* _Raw data_:
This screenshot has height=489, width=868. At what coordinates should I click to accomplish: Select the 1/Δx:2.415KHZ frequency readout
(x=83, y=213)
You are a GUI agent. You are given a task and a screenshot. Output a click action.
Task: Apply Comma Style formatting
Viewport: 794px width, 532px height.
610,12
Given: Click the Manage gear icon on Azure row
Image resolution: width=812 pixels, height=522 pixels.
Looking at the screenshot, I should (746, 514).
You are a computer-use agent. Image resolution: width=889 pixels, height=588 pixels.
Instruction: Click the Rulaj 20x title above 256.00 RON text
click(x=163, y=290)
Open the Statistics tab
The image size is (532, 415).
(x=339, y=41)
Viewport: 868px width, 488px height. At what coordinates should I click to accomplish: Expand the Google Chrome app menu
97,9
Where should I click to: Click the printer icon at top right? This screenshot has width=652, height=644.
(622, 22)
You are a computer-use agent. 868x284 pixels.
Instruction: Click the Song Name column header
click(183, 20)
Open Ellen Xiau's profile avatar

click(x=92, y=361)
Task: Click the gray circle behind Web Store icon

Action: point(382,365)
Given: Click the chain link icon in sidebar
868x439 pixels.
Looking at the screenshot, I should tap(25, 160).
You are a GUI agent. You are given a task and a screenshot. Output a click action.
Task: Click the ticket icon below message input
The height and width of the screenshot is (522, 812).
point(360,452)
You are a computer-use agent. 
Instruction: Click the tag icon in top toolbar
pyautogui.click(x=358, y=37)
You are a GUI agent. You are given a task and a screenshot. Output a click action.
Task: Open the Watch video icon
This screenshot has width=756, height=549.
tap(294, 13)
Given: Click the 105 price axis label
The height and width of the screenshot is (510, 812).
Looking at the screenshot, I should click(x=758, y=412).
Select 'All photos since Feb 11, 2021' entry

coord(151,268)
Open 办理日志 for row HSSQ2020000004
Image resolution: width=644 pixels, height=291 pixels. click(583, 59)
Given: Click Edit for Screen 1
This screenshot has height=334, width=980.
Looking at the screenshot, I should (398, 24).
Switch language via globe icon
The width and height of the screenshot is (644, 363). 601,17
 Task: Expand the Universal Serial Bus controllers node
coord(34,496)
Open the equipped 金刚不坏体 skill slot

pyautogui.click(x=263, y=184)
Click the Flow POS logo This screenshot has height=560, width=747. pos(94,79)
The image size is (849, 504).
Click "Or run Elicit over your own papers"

* _Task to complete_:
A word-for-word copy of the data above is the goal, so set it all down again.

* _Answer section_:
This screenshot has height=489, width=868. At what coordinates should I click to accomplish: Select the 1/Δx:2.415KHZ frequency readout
(x=83, y=213)
You are a GUI agent. You are given a task and a screenshot. Output a click action.
Task: Apply Comma Style formatting
Viewport: 794px width, 532px height.
610,12
Given: Click the Manage gear icon on Azure row
Image resolution: width=812 pixels, height=522 pixels.
Looking at the screenshot, I should (746, 514).
You are a computer-use agent. Image resolution: width=889 pixels, height=588 pixels.
Instruction: Click the Rulaj 20x title above 256.00 RON text
click(x=163, y=290)
Open the Statistics tab
The image size is (532, 415).
(x=339, y=41)
Viewport: 868px width, 488px height. At what coordinates should I click to accomplish: Expand the Google Chrome app menu
97,9
Where should I click to: Click the printer icon at top right? This screenshot has width=652, height=644.
(622, 22)
You are a computer-use agent. 868x284 pixels.
Instruction: Click the Song Name column header
click(183, 20)
Open Ellen Xiau's profile avatar

click(x=92, y=361)
Task: Click the gray circle behind Web Store icon

Action: point(382,365)
Given: Click the chain link icon in sidebar
868x439 pixels.
Looking at the screenshot, I should tap(25, 160).
You are a GUI agent. You are given a task and a screenshot. Output a click action.
Task: Click the ticket icon below message input
The height and width of the screenshot is (522, 812).
point(360,452)
You are a computer-use agent. 
Instruction: Click the tag icon in top toolbar
pyautogui.click(x=358, y=37)
You are a GUI agent. You are given a task and a screenshot. Output a click action.
Task: Open the Watch video icon
This screenshot has width=756, height=549.
tap(294, 13)
Given: Click the 105 price axis label
The height and width of the screenshot is (510, 812).
Looking at the screenshot, I should click(x=758, y=412).
Select 'All photos since Feb 11, 2021' entry

coord(151,268)
Open 办理日志 for row HSSQ2020000004
Image resolution: width=644 pixels, height=291 pixels. click(583, 59)
Given: Click Edit for Screen 1
This screenshot has height=334, width=980.
Looking at the screenshot, I should (398, 24).
Switch language via globe icon
The width and height of the screenshot is (644, 363). 601,17
 Task: Expand the Universal Serial Bus controllers node
coord(34,496)
Open the equipped 金刚不坏体 skill slot

pyautogui.click(x=263, y=184)
Click the Flow POS logo This screenshot has height=560, width=747. pos(94,79)
The image size is (849, 504).
Click "Or run Elicit over your own papers"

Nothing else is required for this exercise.